Éxtasis. En el 90% de las películas hollywoodenses sobre deportes -especialmente los tres colectivos que se crearon en Estados Unidos (fútbol americano, béisbol y básquet)- ya sea en sus versiones infantiles (Cuidado, Hércules vigila, 1993; Pequeños gigantes, 1994), juveniles (Varsity Blues, 1999) o para adultos (The Replacements, 2000; The Longest Yard, 2005), una suerte de estructura narrativa parece siempre repetirse en los diferentes argumentos: un equipo totalmente relegado, formado por una serie de personajes sumamente disfuncionales y marginales, que giran alrededor de un personaje súper talentoso -que quizás por este súper talento, es igual de disfuncional y marginal que el resto que lo secunda-, logran hazañas deportivas inimaginables contra equipos rivales altamente superiores a ellos.
Ahora bien, ¿cómo estos disfuncionales-marginales logran semejantes hazañas? Simple, porque al parecer siguen al pié de la letra una especie de “teoría de la gravitación universal”: todos giran alrededor de una estrella superior que los guarnece y les da vida alimentándose y retroalimentándose del grupo; la estrella sin ellos no sería la parte más importante del “sistema”, y ellos sin la estrella no tendrían luz, no serían nada. De allí que ese viejo y cansado entrenador de fútbol americano encarnado por Al Pacino en la magnífica (y subvalorada) Un domingo cualquiera (Any Given Sunday, 1999) de Oliver Stone no intentara hacer otra cosa más que inculcarle esta teoría al astro naciente que interpretaba Jamie Foxx propenso a perderse en la ostentación de la fama y la gloria individualista que, de manera repentina y fortuita, le había llegado en ese equipo de Miami donde era suplente y casi un desconocido total.
Hace un par de semanas atrás, poco antes de que comenzaran las finales de Conferencia en la NBA, empezó a circular por las redes sociales este maravilloso video tributo a los San Antonio Spurs y sus tres jugadores estrellas: http://www.youtube.com/watch?v=2nr6rUrnc58#t=97.
Cuando uno ve el video por primera vez, y si alguna vez jugó o quiso jugar al básquet, se le pone la piel de gallina: el video demuestra (de manera prodigiosa) un ideal del juego que sólo jugadores de la élite de la élite (que es justamente, la NBA) pueden alcanzar. Si, por el contrario, uno no sabe nada de básquet, el video no puede más que extasiarnos -música del gran Ludovico Einaudi de por medio, compositor que al igual que Ryuichi Sakamoto nació para ponerle música a las imágenes y a los sentimientos en el cine- al ver esas cataratas interminables de pases, bandejas y jugadas que parecen coreografías ensayadas que, por momentos, hasta hacen rememorar en más de un aspecto (sobre todo, estético) a una de las mejores películas proyectadas a finales del siglo pasado, Bella tarea (1999) de Claire Denis. Ya sea por un éxtasis deportivo o un éxtasis estético -o por ambos-, el video pone la piel de gallina, y además muestra cómo esa “teoría de la gravitación universal” que propone Hollywood para sus películas deportivas aquí se cumple a la perfección, con el detalle de que en vez de una estrella como centro del sistema en los Spurs son tres, mientras que el resto de los jugadores que los secundan, lejos de ser marginales o disfuncionales, son de los mejores jugadores que uno puede encontrar en este planeta.

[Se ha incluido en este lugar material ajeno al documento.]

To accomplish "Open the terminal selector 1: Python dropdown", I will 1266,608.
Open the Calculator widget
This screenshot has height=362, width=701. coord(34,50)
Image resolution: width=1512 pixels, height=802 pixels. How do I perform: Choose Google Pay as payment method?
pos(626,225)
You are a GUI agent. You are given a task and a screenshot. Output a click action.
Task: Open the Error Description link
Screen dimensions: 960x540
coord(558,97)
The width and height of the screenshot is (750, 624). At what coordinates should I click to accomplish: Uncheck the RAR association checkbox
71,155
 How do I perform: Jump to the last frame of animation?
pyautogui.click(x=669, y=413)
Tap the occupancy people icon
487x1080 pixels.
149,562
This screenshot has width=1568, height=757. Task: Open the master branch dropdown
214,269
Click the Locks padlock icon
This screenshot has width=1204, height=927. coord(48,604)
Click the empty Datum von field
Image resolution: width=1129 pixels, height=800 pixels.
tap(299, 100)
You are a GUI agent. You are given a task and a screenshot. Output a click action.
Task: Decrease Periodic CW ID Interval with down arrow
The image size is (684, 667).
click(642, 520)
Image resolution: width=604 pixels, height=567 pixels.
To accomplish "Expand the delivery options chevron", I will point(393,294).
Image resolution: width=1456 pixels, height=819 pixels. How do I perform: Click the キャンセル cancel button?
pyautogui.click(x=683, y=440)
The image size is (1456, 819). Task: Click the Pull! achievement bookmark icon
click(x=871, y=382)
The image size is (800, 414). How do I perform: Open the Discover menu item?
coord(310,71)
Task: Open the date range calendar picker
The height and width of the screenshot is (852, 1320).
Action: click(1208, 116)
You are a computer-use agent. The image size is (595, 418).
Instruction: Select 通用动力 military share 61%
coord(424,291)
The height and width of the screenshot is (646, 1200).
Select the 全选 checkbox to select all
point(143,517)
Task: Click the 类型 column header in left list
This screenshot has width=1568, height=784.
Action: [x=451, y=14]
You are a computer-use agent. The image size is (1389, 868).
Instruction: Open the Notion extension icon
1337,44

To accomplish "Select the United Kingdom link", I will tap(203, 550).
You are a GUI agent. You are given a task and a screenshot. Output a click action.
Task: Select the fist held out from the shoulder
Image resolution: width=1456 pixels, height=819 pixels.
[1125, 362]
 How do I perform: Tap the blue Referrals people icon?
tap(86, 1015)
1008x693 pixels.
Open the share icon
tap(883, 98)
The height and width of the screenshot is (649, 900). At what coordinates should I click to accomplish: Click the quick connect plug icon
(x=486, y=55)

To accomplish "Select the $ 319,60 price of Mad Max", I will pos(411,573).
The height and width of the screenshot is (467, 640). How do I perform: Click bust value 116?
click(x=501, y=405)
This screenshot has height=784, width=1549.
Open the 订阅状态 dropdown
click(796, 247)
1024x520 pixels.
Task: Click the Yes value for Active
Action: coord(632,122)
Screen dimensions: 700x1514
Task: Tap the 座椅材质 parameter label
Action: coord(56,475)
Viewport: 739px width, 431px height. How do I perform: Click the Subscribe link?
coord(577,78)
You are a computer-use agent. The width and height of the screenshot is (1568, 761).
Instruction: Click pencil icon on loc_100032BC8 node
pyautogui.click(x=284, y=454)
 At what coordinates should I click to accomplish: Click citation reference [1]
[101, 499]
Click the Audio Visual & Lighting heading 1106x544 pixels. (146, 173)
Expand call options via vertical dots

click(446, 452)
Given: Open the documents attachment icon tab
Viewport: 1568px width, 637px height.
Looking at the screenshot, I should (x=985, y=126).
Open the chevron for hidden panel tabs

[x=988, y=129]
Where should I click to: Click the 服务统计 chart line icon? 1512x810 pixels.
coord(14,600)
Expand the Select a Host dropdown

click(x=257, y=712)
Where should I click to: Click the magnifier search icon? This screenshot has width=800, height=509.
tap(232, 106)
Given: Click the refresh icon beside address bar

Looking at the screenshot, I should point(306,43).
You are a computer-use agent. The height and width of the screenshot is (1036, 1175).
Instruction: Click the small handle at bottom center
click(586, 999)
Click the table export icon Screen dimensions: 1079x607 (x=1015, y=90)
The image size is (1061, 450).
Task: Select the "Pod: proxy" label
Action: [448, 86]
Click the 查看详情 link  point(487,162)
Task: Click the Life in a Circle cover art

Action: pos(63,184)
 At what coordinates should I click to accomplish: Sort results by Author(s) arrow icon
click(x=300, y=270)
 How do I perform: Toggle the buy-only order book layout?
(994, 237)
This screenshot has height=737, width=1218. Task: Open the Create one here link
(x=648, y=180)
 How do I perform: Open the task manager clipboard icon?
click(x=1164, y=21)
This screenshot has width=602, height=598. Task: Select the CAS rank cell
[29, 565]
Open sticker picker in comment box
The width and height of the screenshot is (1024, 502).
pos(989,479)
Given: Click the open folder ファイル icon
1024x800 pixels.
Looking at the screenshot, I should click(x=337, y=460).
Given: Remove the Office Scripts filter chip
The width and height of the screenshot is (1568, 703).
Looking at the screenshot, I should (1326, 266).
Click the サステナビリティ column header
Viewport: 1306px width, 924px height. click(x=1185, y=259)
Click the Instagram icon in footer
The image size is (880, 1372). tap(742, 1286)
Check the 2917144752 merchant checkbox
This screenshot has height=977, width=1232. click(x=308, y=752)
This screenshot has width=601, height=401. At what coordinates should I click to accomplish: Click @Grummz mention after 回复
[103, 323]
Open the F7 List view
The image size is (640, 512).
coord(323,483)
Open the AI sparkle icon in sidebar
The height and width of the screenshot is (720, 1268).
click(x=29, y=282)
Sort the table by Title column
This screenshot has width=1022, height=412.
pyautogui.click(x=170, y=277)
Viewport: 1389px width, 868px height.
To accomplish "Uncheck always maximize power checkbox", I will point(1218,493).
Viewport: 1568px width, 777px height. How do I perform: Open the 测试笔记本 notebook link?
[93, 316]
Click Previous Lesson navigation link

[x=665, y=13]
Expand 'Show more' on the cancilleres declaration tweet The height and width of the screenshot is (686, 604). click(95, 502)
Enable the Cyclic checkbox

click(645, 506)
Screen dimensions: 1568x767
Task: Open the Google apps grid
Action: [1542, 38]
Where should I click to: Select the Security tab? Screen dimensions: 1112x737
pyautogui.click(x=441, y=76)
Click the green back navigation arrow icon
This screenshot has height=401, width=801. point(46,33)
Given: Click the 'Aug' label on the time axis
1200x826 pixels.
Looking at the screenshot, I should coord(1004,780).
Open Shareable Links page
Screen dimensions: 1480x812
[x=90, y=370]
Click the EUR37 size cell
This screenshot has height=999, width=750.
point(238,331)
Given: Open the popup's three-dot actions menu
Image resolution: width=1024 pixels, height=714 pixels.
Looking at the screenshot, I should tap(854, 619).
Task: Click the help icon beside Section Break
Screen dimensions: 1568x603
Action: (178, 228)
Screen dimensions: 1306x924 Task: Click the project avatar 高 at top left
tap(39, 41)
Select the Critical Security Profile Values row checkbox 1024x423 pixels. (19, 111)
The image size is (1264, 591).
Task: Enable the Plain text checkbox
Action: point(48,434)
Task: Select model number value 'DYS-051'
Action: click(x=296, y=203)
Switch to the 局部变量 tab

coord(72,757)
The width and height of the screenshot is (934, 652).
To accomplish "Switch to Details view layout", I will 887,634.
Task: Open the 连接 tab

Tim Duncan, Tony Parker y Emanuel Ginóbili. Uno de Islas Vírgenes, otro de Francia y el otro de Argentina conforman, desde hace ya casi 15 años, el Tridente de estrellas alrededor del cual giran los otros 9 jugadores del San Antonio Spurs. En estos 15 años, todos los jugadores del equipo se han ido cambiando excepto estos tres. Jugadores más, jugadores menos, la estructura y la magia de este equipo gira alrededor de estos tres enormes jugadores que jugando por separado para cualquier otro equipo serían allí estrellas rutilantes. Sin embargo, en los Spurs, resignaron esa estelaridad exclusiva (Ginóbili juega de suplente) para fusionarse en una estelaridad colectiva que los ha llenado de récords, gloria y títulos y, este año, los ha puesto nuevamente en una final de la NBA. El detalle extra es que estos muchachos tienen, los tres, casi ¡40 años!
Hasta acá, realmente, todo parece un guión de Hollywood pero no, no lo es. Es, en realidad, un guión de Greg Popovich, el entrenador de los Spurs y posiblemente una de las personas que más sepa de básquet en todo el planeta. Con un rigor, una disciplina y, por momentos, una audacia admirable, logró fusionar el talento y el ego de estos tres geniales jugadores y alcanzar con ello “the beautiful game”. El video tributo es más que elocuente al respecto y, de hecho, si uno vio la reciente final de Conferencia contra el Thunder de Oklahoma, el último partido, el juego 6 de la serie en el que Ginóbili lo empató y el gran Tim Duncan lo ganó en el suplementario, realmente el guión de Popovich parece seguir teniendo, saga tras saga, el mismo éxito rotundo.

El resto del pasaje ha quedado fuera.